__Try it__:
Repeat the lines below word for word, leaving out the pictures.

[Dataset excerpts]
[Start of Attachment]

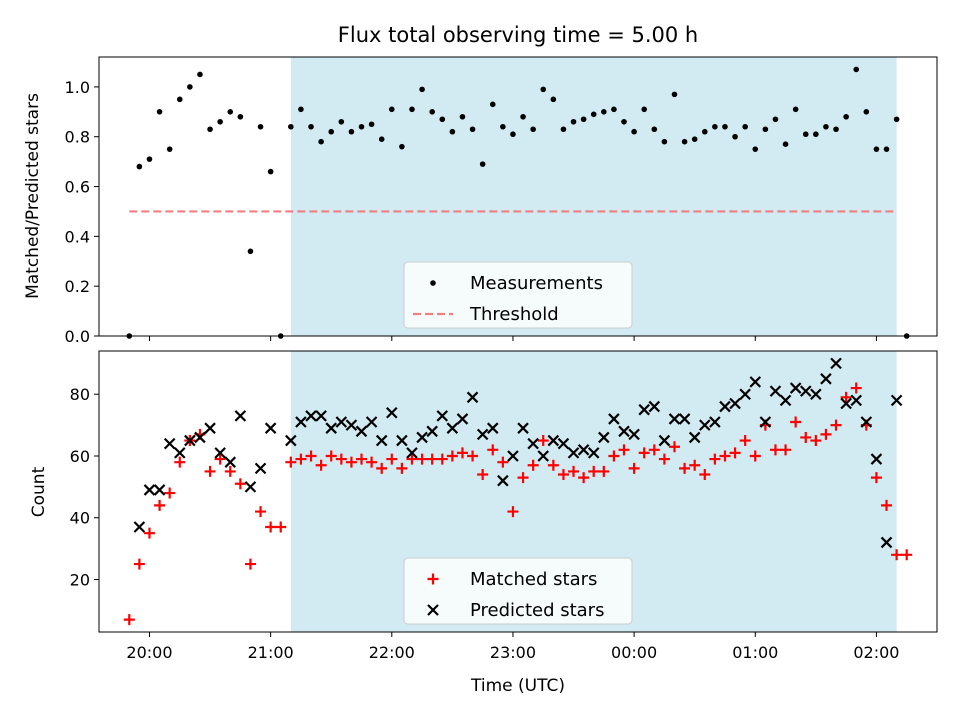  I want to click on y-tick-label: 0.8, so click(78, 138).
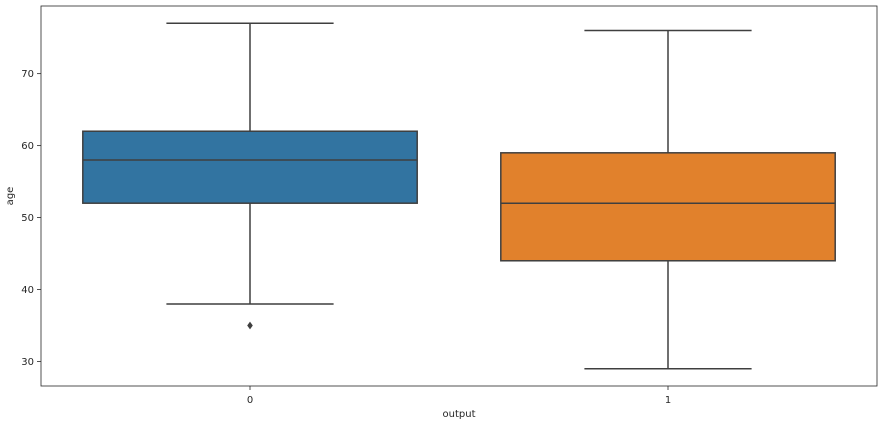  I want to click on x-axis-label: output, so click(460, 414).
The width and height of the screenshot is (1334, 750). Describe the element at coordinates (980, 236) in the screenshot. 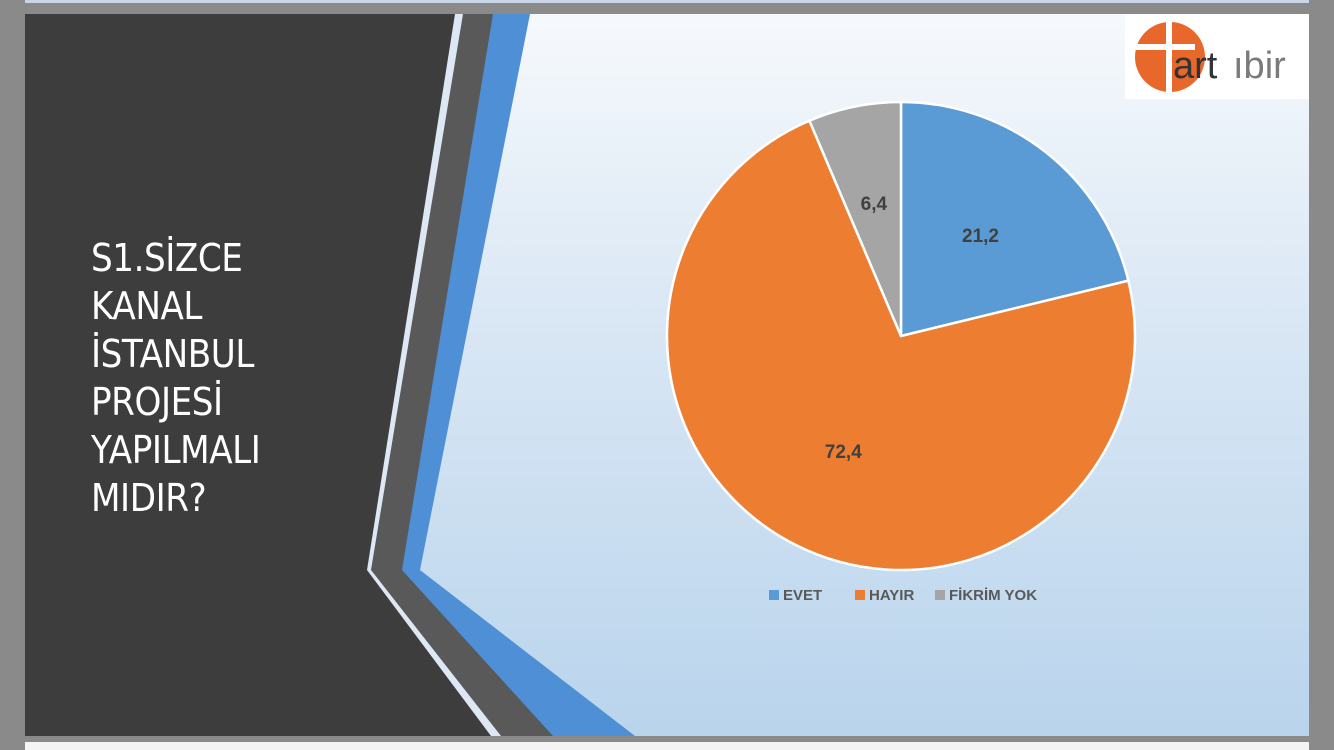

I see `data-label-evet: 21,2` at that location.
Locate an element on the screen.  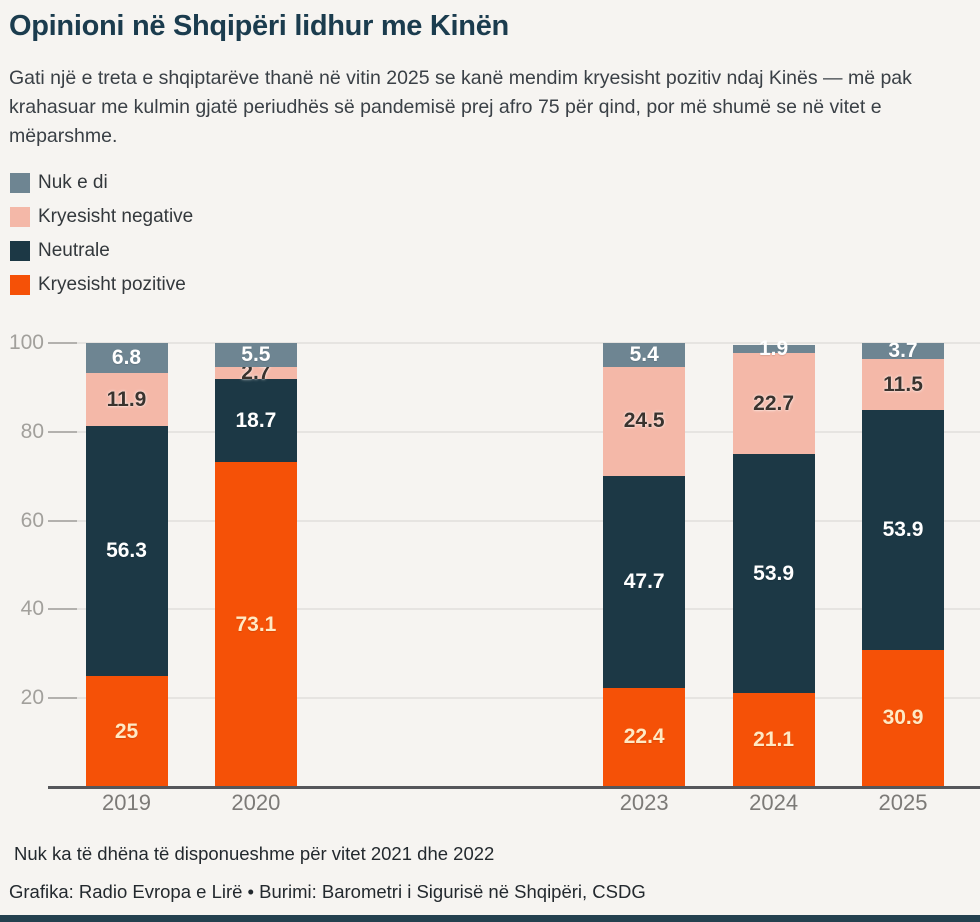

[End of Attachment]

__Output__:
  I want to click on y-tick-label: 0.8, so click(78, 138).
  I want to click on x-axis-label: output, so click(460, 414).
The width and height of the screenshot is (1334, 750). Describe the element at coordinates (980, 236) in the screenshot. 

I see `data-label-evet: 21,2` at that location.
Locate an element on the screen.  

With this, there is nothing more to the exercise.